But the taxpayers making these investments should be expecting to get something pretty big out of it.
And for us—you know—acceptable results for that—well, we’re academics—you know—it’s acceptable
to us, at least at some level, if what we’re getting out of it is lots of fun, intellectually interesting
problems to work on, and exciting results to learn about, and getting to go to meetings in nice sunny
places with beaches, like Seattle and [laughter] all those kinds of good things that make our lives fun as
researchers. For the taxpayers, that’s probably not enough. Really, something should be coming out of
this that will create a multibillion dollar industry and things that regular people can relate to as making
their lives better, so I think we’re quite a long way from doing that.
So, I’ll make my first bold claim—and I’m calling my things claims instead of predictions ‘cause that’s a
little safer. So, my claim is that the industry that grows out of multiparty computation by 2029 should
be bigger than the malware industry. And I should clarify: I mean the anti-malware industry, not the
[laughter] pro-malware industry which is much smaller—we shouldn’t have any trouble getting bigger
than the pro-malware industry. And if you look at how big that is today: according to Gartner, it’s about
seventy billion dollars a year—all of the IT security which I’m counting as mostly anti-malware, so, if that
continues growing at the rate they expect or the rate that it has the last few years, that means we need
to—you know—create a few hundred billion dollars of value. Putting that in context, Microsoft last
year: revenue was about seventy-seven billion–so creating three or four, maybe two companies about
the size of Microsoft would be doing this. Claudio’s laughing at my prediction.
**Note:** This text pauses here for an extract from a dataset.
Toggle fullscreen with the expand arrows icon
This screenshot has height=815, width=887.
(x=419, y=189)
Now, there’s an easier way to achieve this which is why I’m more confident in this prediction, which is
that maybe what should happen [laughter] is the anti-malware industry should become much less
relevant as we actually learn how to make software systems that are not quite so vulnerable. And I’m
actually pretty optimistic about this curve being something like that, so we may not need to create a
couple hundred billion dollars to make this prediction true.
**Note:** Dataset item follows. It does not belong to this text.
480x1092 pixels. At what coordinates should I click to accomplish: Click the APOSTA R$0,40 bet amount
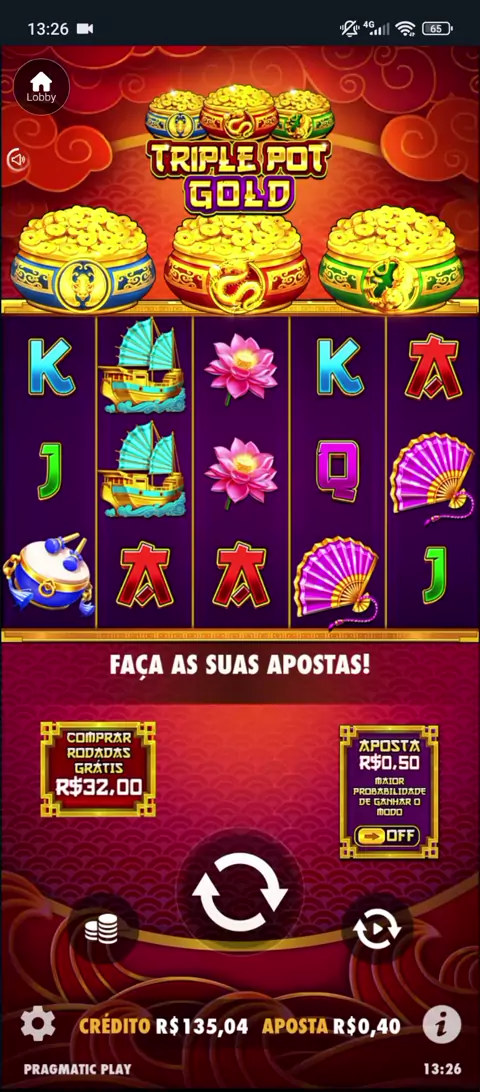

Okay. Yeah, yeah, I’m not going to try to draw it. Yeah. This is the line for the IT security industry, not
for Microsoft’s—I would not presume to predict what’s going to happen to Microsoft over the next
fifteen years.
Okay, so… the next claim I’m going to make is that the perceived high cost is no longer the real main
impediment to widespread use of secure multiparty computation, at least if we’re talking about two
parties. So to explain why I think this, I’m gonna go back to the motivating problem that Yehuda used
yesterday which I think is sort of the most compelling example of multiparty computation. Just to
remind you, so this is the scenario where two people meet in some drinking establishment, and they
want to decide whether it’s worth pursuing this archaic courtship ritual, and they want to know if they
have a good chance of having successful, healthy children if things go in that direction. So they want to
do a secure computation with their mobile devices and figure out—you know—either they have the
green light and their offspring have a good chance of being healthy, or get the warning and [laughter]
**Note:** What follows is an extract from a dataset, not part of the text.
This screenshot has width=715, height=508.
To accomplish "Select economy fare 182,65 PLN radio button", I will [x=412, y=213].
save themselves the effort. So, the fact that we’re talking about this as our canonical example and I
hope everyone is—not just Yehuda and me, is a real sign of progress in our field. If you go back the
previous thirty years, you know the motivating problem was this millionaire’s problem that Andrew Yao
introduced of the two millionaires that want to figure out who’s richer without revealing their income or
their net worth. And this, moving up to the genetic dating application is a big advance on that, both
because it’s actually doing some interesting computation—it’s not just a less than comparison—but it’s
also a real practical application, unlike this one, which I don’t think anyone actually wants to do. And I
used to think it was just a toy application and I talked about this before as a toy application, and then
someone pointed out to me that there actually is a real app for this and it’s quite popular in Iceland,
apparently, I don’t know if we have any Icelanders here… They actually won an award for it, and you
can [laughter] read that review… Note the use of “probably” in the [laughter]… So, this is an important
motivating problem, and what I’m going to look at is the cost of actually doing this, and part of it is
having your genome sequenced, right? The app… in Iceland, everyone’s pretty closely related, and they
have a national database—not of complete genomes, but of enough genetic information to actually do
that—but they’re actually just doing it based on known relationships, not on genetics. But the cost of
sequencing a genome, if you look at that, going back to about 2000 is when the human genome project
concluded and—y’know—declared victory and said we’ve sequenced either Craig Venter’s genome or
some mix of twelve other people’s genome, depending on which version of the project they think won,
and they sort of declared a tie. And that was projected to cost about a billion dollars, and the cost for
sequencing one genome was around a hundred million. In 2001 it was going down very well along this
path that you would predict from just the Moore’s law decrease in computing cost, and then things
really changed. And so, this is mostly due to improvements in algorithms, but also due to some
improvements in biochemistry and other things. And you see that the cost really plummeted–you can
see it sort of stopped dropping and started actually going up. And the way the NIH is estimating this
cost, it actually includes the administrative cost of doing it as well—so, it’s probably gonna mostly go up
from now. And it’s also sort of fuzzy—you know—what it means to actually sequence a genome,
because you’ve gotta look at how much coverage you do and how much you actually read, and when
you do—sort of—the twenty-three and me, and it’s less than a hundred dollars to do it, they’re
definitely not sequencing the whole genome, and they’re doing it more at the “useful for recreation”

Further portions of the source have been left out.